You start the connection, but never get an acknowledgement back from the other end. Network analysis of this crisis shows packets going from your machine to the other side, but nothing coming back. The two most common reasons are you have a performance problem on the remote server or you are legitimately blocked from accessing the service. Make sure that inetd or other server processes aren't running out of file descriptors; after about 60 connections you'll pass the default limit of 64 open file descriptors. Also make sure that your connection queue is deep enough.

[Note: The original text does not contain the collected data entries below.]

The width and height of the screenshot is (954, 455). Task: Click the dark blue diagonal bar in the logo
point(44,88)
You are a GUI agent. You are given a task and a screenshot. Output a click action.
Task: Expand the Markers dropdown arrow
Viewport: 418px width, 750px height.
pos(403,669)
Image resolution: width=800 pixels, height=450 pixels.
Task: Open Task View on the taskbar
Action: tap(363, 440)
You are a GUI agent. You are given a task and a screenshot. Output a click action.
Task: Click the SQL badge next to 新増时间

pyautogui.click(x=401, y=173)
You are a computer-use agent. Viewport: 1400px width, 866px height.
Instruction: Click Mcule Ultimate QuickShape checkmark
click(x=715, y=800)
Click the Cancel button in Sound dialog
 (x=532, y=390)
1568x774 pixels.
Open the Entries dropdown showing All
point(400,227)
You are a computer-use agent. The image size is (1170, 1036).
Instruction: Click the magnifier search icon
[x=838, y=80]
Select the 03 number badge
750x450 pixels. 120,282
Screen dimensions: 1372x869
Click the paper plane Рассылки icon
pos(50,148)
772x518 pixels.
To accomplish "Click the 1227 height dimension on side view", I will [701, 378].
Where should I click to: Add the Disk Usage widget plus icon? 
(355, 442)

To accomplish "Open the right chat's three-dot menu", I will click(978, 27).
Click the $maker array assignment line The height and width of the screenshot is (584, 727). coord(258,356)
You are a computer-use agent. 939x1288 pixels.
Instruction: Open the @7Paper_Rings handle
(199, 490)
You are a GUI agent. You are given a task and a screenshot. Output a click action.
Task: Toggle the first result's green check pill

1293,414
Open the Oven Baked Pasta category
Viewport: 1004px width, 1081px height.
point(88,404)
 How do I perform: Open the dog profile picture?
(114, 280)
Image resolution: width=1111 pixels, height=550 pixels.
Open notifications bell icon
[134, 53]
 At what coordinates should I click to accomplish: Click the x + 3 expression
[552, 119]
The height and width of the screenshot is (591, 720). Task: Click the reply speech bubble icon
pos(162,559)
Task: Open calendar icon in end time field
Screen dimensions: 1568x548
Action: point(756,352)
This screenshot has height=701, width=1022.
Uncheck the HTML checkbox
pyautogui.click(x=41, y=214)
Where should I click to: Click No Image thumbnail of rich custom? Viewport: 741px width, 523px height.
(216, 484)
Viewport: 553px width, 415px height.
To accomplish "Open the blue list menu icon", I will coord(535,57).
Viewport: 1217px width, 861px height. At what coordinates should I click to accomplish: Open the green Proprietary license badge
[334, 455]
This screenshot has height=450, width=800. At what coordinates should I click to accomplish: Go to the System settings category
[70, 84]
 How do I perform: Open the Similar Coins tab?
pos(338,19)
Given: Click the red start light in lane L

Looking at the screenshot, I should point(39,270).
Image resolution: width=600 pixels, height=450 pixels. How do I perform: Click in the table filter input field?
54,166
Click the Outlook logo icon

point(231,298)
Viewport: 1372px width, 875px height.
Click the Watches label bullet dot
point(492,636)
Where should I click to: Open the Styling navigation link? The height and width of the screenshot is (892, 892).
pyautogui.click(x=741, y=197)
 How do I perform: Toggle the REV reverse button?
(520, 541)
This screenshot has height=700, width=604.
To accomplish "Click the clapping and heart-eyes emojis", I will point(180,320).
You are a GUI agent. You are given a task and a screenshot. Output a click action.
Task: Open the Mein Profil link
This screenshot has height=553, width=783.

Packets get lost on the way home. a less-common but uglier problem is that your routes aren't symmetric: you can find the remote host, but it can't find its way back to you. RIP and other routing protocols don't promise bidirectional traffic; they just inform you of network topology. If you are connecting to a site that's located several networks away, make sure your local point of connection -- service provider or local on-ramp to the company's backbone -- knows how to get back to you.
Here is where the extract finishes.